### [Text]
········
Quaterly TDS/TCS Return Filing for Business

Deliverables - Timeline

Get information by Email

    Deliverables

    Acknowledgement Receipt of Income Tax Forms

    Compliance Documents

    Copy of tax payment challan if any payment is made to Income Tax Department

    Timeline

    2 Days

    (from receipt of all documents)

    What is TDS?

    TDS stands for Tax Deducted at Source. It is a mechanism introduced by the government to collect tax directly from the source of income. Under this system, tax is deducted at the time of making specific payments (e.g., salary, rent, professional fees, interest, etc.). The person or entity making the payment (the "deductor") is responsible for deducting the tax and depositing it with the Income Tax Department on behalf of the recipient (the "deductee").

    Purpose of TDS Return Filing

    TDS returns help the Income Tax Department track the taxes deducted by businesses or individuals, ensuring that they are remitted to the government. TDS return filing also allows the deductee to claim credit for the tax deducted when filing their personal income tax returns.

    TDS Return Filing Process

    TDS returns help the Income Tax Department track the taxes deducted by businesses or individuals, ensuring that they are remitted to the government. TDS return filing also allows the deductee to claim credit for the tax deducted when filing their personal income tax returns.
    1. Deduct TDS: The person or entity making a payment (the deductor) must deduct TDS at prescribed rates based on the type of payment and the status of the payee (whether they are a resident or non-resident).
    2. Deposit TDS:: After deducting TDS, the deductor must deposit the amount with the government within the due date. This can be done using a challan (e.g., Challan No. ITNS 281 for TDS payments).
    3. File TDS Return: The deductor must file a TDS return to report all the deductions made and deposited. The return must contain details such as:
    PAN of the deductor and deductee
    The amount of TDS deducted
    The amount deposited with the government
    The type of payment (e.g., salary, professional fees, etc.)
    Any other details as required by the Income Tax Department.
    4. Issuance of TDS Certificates: The deductor must issue TDS certificates to the deductees as proof of tax deduction.
    Form 16 for salary-related TDS (issued annually).
    Form 16A for non-salary payments (issued quarterly).
    5. Submit the Return: TDS returns must be filed through the online portal of the Income Tax Department. They can be filed through Traces Portal.
    6. Quarterly Filing: TDS returns must be filed quarterly, and the due dates for filing TDS returns are as follows:
    Q1 (April to June): 31st July
    Q2 (July to September): 31st October
    Q3 (October to December): 31st January
    Q4 (January to March): 31st May

    What are the Forms Of TDS Return Filing?

    Form 24Q: For TDS on salary.
    Form 26Q: For TDS on payments other than salary (e.g., professional fees, interest, etc.).
    Form 27Q: For TDS on payments to non-residents.
    Form 27EQ: For TCS (Tax Collected at Source) returns (if applicable).
········
### [Source excerpt]
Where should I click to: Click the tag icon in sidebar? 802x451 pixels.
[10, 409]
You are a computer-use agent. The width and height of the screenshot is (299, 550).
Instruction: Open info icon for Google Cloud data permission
········
### [Instructions for the task]
Answer these questions from the page on TDS return filing:
1. How long is the timeline for the deliverables, and from what point is it counted?
2. Which form is used for TDS on payments to non-residents?
3. What is the due date for filing the TDS return for Q3 (October to December)?

### [Solution for this exercise]
1. 2 days, from receipt of all documents.
2. Form 27Q.
3. 31st January.